我们正在使用 Tripwire 监视 Ubuntu 服务器。每天都会向管理员发送一份报告。报告中会列出预期的违规行为,例如日志文件的添加/删除/修改。报告末尾会显示违规总数。即使数据库尚未更新,总违规次数是否可能逐日减少?例如,星期一我们有 90 次违规,而星期二,在没有更新数据库的情况下,违规次数下降到 83 次。仔细查看后发现,星期一报告中显示为已修改的一些文件在星期二报告中没有显示,在已删除的文件中也没有显示。我们应该担心吗?
答案1
可以吗?当然可以。
根据类似产品(AIDE、Integrit),对于检查的内容有一些可配置性。(我使用过这些产品,它们的配置文件与 Tripwire 类似,因此它们的操作方式可能类似)。如果不检查日期,并且已检查的更改被还原,则计数可能会下降。
例如,如果检查了权限,有一天某个文件被切换为“只读”,则可能会将其标记为更改。如果这给最终用户带来了问题,并引发了投诉,则更改可能已被恢复。下一份报告将不会注意到权限的更改。

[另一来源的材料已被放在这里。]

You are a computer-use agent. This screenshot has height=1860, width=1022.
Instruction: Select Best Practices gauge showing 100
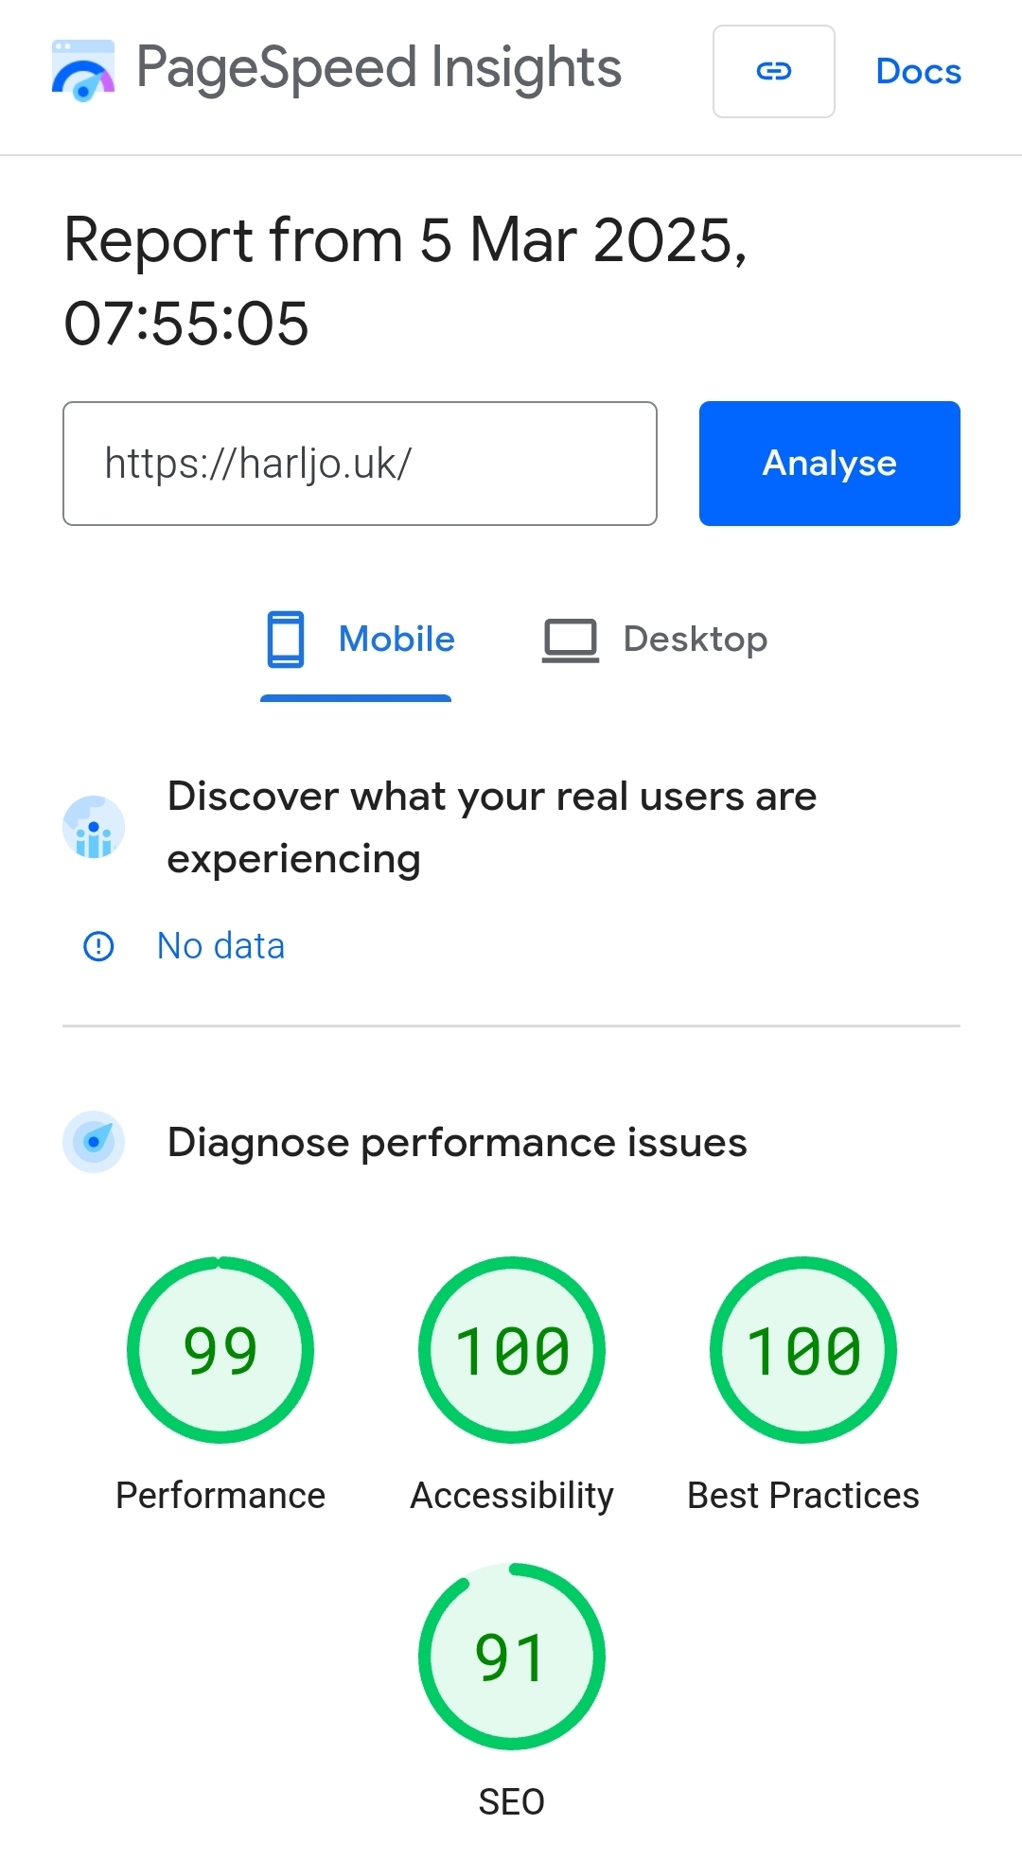point(803,1350)
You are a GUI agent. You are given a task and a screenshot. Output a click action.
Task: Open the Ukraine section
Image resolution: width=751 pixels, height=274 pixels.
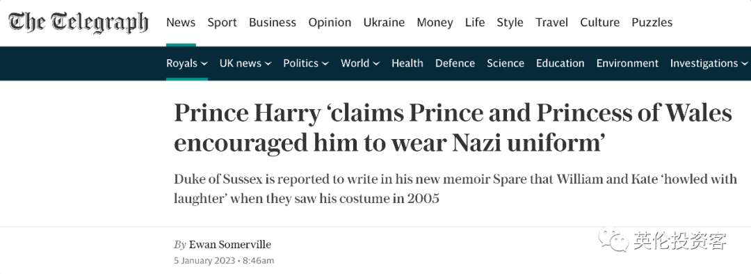[384, 22]
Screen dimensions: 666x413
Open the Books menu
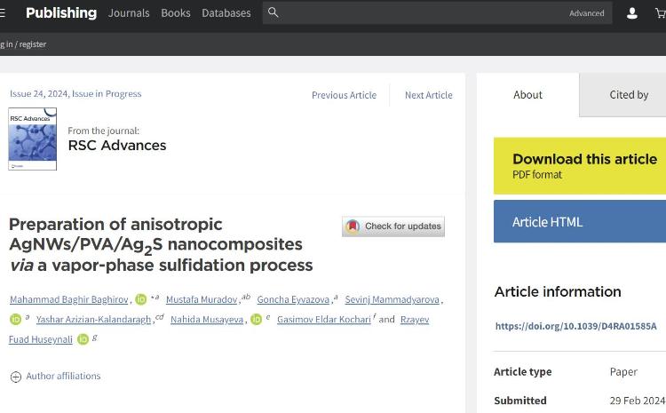pyautogui.click(x=176, y=13)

我并不指望这种情况会发生太多。如果真的发生了,那可能只是少数更新。事实上,您报告的变更只有 90 个中的 7 个。这似乎在普遍可信的范围内。
现在,关于这是否确实是您遇到的情况,如果没有更多详细信息(例如您的配置是什么,以及报告了哪些违规行为),我们可能无法回答。共享此类详细信息可能会或可能不会涉及共享不应共享的信息。其中一些可能取决于信息的敏感程度。但是,如果您想要更精确的详细信息,则可能需要这样做。